## PROBLEM TO SOLVE
Give the lines from the one containing "Newsletter (48, 2561)" through the end of the data, both included, as a numbered list, leaving out any blank lines.

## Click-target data

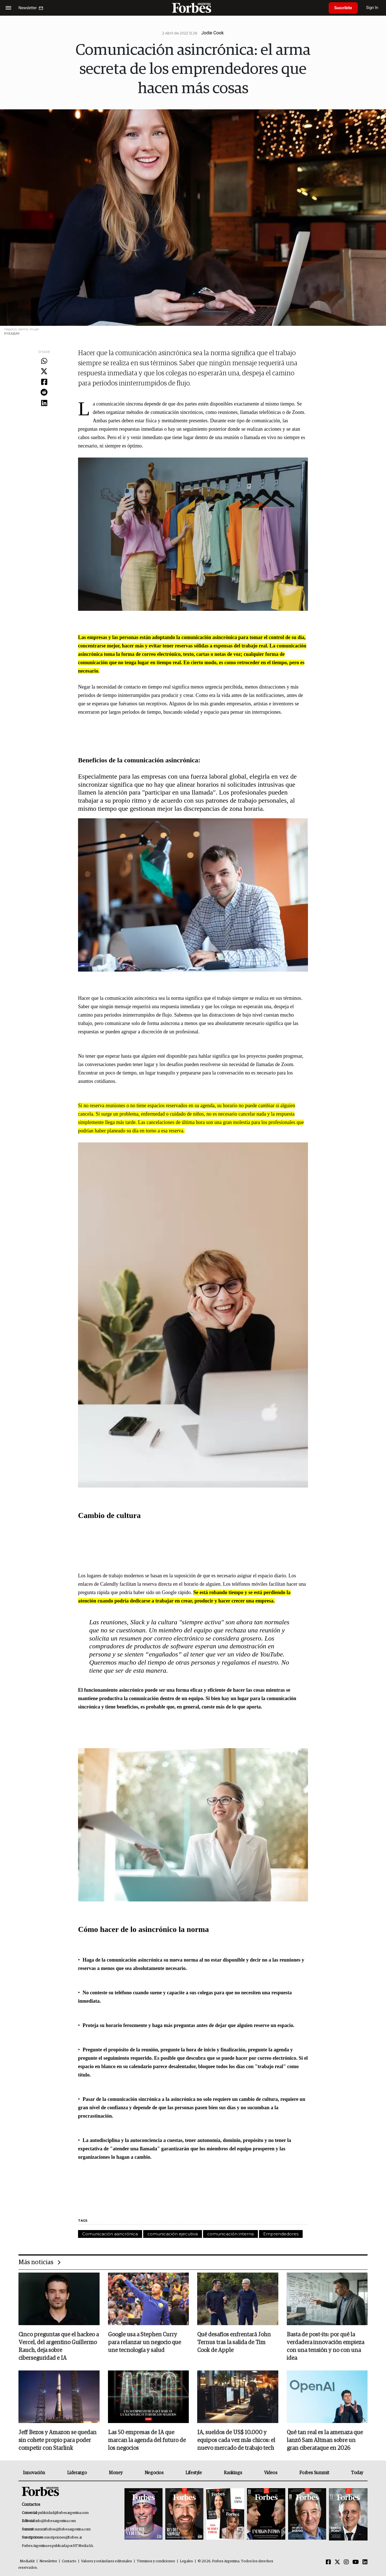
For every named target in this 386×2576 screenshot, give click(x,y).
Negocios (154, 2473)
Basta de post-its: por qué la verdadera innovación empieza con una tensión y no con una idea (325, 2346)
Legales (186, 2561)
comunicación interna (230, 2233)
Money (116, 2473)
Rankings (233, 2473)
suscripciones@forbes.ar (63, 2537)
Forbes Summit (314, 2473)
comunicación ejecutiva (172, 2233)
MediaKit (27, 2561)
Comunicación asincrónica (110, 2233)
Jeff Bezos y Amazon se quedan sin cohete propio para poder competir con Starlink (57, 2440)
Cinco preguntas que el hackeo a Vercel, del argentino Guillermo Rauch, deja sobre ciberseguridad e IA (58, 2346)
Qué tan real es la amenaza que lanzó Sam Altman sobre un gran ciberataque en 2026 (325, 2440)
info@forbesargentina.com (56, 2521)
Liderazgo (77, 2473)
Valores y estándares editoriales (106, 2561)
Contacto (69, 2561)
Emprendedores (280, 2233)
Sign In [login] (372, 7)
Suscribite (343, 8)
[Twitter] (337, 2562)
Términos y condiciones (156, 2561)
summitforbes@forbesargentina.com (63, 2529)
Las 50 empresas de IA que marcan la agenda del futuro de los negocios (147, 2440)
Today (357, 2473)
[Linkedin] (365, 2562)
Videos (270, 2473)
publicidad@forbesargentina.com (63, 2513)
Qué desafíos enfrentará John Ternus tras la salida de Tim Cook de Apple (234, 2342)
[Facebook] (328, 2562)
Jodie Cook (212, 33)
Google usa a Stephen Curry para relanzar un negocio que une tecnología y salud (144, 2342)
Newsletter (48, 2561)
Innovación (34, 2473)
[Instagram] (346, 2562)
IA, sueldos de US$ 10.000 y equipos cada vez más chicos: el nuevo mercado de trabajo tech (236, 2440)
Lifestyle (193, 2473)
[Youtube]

## RESULT BELOW
1. Newsletter (48, 2561)
2. Innovación (34, 2473)
3. [Instagram] (346, 2562)
4. IA, sueldos de US$ 10.000 y equipos cada vez más chicos: el nuevo mercado de trabajo tech (236, 2440)
5. Lifestyle (193, 2473)
6. [Youtube]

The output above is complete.